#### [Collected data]
↓

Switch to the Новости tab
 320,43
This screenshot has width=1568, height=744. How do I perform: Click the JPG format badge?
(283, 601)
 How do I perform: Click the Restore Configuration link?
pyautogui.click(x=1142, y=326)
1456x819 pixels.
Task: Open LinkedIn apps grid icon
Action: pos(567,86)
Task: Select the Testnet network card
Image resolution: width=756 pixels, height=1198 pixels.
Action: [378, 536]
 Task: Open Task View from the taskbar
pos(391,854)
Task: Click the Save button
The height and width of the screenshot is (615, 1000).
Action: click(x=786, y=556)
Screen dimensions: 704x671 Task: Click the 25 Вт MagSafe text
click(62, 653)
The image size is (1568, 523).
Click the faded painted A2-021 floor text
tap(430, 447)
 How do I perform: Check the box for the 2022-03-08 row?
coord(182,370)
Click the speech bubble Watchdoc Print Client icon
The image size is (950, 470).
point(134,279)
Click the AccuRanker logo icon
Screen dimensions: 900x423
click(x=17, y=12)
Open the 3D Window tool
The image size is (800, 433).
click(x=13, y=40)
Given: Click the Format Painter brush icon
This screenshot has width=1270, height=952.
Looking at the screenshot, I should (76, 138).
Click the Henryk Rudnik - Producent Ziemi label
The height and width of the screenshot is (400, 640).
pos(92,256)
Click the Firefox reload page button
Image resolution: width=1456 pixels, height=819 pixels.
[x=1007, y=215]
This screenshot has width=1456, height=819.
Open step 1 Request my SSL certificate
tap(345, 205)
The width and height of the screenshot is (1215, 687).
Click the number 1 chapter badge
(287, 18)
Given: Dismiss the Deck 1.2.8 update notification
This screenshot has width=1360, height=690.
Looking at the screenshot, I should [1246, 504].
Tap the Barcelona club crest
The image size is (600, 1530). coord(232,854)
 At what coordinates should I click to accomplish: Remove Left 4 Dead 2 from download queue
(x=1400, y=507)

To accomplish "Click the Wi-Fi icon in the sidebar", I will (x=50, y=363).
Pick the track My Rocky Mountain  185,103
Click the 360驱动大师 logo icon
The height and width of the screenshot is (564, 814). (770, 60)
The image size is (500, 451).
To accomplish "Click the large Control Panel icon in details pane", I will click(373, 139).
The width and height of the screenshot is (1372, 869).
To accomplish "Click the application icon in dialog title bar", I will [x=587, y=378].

↑

#### [What the exercise asks]
Every entry needs to be retyped exactly.

#### [Written response]
Switch to the Новости tab
 320,43
This screenshot has width=1568, height=744. How do I perform: Click the JPG format badge?
(283, 601)
 How do I perform: Click the Restore Configuration link?
pyautogui.click(x=1142, y=326)
1456x819 pixels.
Task: Open LinkedIn apps grid icon
Action: pos(567,86)
Task: Select the Testnet network card
Image resolution: width=756 pixels, height=1198 pixels.
Action: [378, 536]
 Task: Open Task View from the taskbar
pos(391,854)
Task: Click the Save button
The height and width of the screenshot is (615, 1000).
Action: click(x=786, y=556)
Screen dimensions: 704x671 Task: Click the 25 Вт MagSafe text
click(62, 653)
The image size is (1568, 523).
Click the faded painted A2-021 floor text
tap(430, 447)
 How do I perform: Check the box for the 2022-03-08 row?
coord(182,370)
Click the speech bubble Watchdoc Print Client icon
The image size is (950, 470).
point(134,279)
Click the AccuRanker logo icon
Screen dimensions: 900x423
click(x=17, y=12)
Open the 3D Window tool
The image size is (800, 433).
click(x=13, y=40)
Given: Click the Format Painter brush icon
This screenshot has width=1270, height=952.
Looking at the screenshot, I should (76, 138).
Click the Henryk Rudnik - Producent Ziemi label
The height and width of the screenshot is (400, 640).
pos(92,256)
Click the Firefox reload page button
Image resolution: width=1456 pixels, height=819 pixels.
[x=1007, y=215]
This screenshot has width=1456, height=819.
Open step 1 Request my SSL certificate
tap(345, 205)
The width and height of the screenshot is (1215, 687).
Click the number 1 chapter badge
(287, 18)
Given: Dismiss the Deck 1.2.8 update notification
This screenshot has width=1360, height=690.
Looking at the screenshot, I should [1246, 504].
Tap the Barcelona club crest
The image size is (600, 1530). coord(232,854)
 At what coordinates should I click to accomplish: Remove Left 4 Dead 2 from download queue
(x=1400, y=507)

To accomplish "Click the Wi-Fi icon in the sidebar", I will (x=50, y=363).
Pick the track My Rocky Mountain  185,103
Click the 360驱动大师 logo icon
The height and width of the screenshot is (564, 814). (770, 60)
The image size is (500, 451).
To accomplish "Click the large Control Panel icon in details pane", I will click(373, 139).
The width and height of the screenshot is (1372, 869).
To accomplish "Click the application icon in dialog title bar", I will [x=587, y=378].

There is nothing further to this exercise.